Creamy Mushroom Risotto: Restaurant Quality

Mushroom risotto: master this creamy, flavorful dish at home. Savor tender Arborio rice, earthy mushrooms, and a touch of Parmesan for a gourmet meal.
Prep Time 10 minutes
Cook Time 45 minutes
Total Time 55 minutes
Servings: 4
Course: Main Course
Cuisine: Italian
Calories: 480

Ingredients
  

  • 6-7 cups chicken stock (or vegetable broth)
  • 4 tablespoons butter (divided)
  • 1 lb mushrooms (thinly sliced or quartered/cut into sixths)
  • Salt
  • Pepper
  • 1 tablespoon minced fresh thyme leaves
  • 4 cloves garlic (pressed or minced)
  • 1 large shallot or 1/2 small yellow onion (chopped)
  • 1-1 /2 cups arborio rice (Lundberg recommended)
  • 1/2 cup dry white wine (pinot grigio or sauvignon blanc recommended)
  • 1/2 cup freshly grated parmesan cheese (plus more for serving)

Method
 

  1. Bring the chicken stock to a boil in a medium-size saucepan over high heat then turn the heat down to low and place a lid on top to keep it hot.
  2. Melt 2 Tablespoons butter in a large skillet over medium-high heat.

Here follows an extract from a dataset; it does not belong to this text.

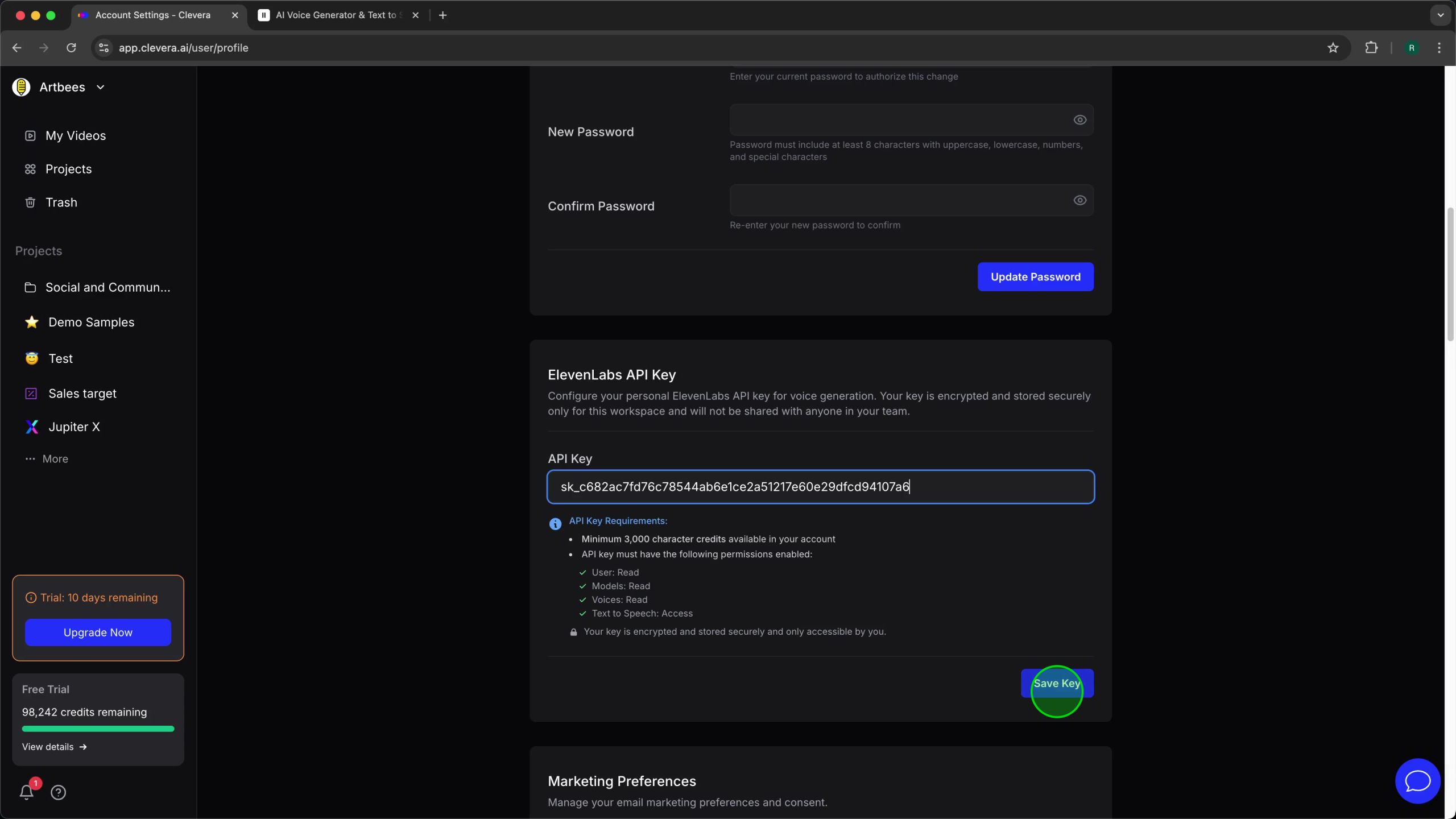The height and width of the screenshot is (819, 1456).
Task: Open the Demo Samples starred project
Action: tap(91, 322)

Add mushrooms and saute for 5 minutes until liquid cooks off. Season, then saute until golden brown (3-4 minutes). Add thyme and half the garlic, saute for 1 minute, then set aside.
  3. Melt the remaining 2 Tablespoons butter in the skillet over medium heat. Add shallots, season, and saute until softened (2-3 minutes). Add the remaining garlic and saute for 1 minute.
  4. Add rice, stir to coat, and cook for one minute. Add wine and stir until absorbed. Continue adding hot stock 1/2 cup at a time, stirring until nearly absorbed, for 35-40 minutes.
  5. When 1 ladleful of stock remains, scrape mushrooms into the skillet and continue stirring. Turn off the heat.
  6. Stir in parmesan cheese and a small amount of lemon juice. Taste and adjust seasoning. Serve immediately with optional truffle powder/oil and extra parmesan.

Notes

- Use a wide, heavy-bottomed skillet to ensure even cooking and evaporation.
- Add hot stock gradually, allowing each ladleful to be fully absorbed before adding the next; this is key to creamy mushroom risotto.
- Don't overcook the rice! It should be al dente, meaning still firm to the bite but not hard.
- For a richer flavor, consider using dried porcini mushrooms rehydrated in hot water, adding their soaking liquid (strained) along with the chicken stock.
Nutrition information is an estimate, calculated automatically. Values vary with brands, substitutions and portion sizes.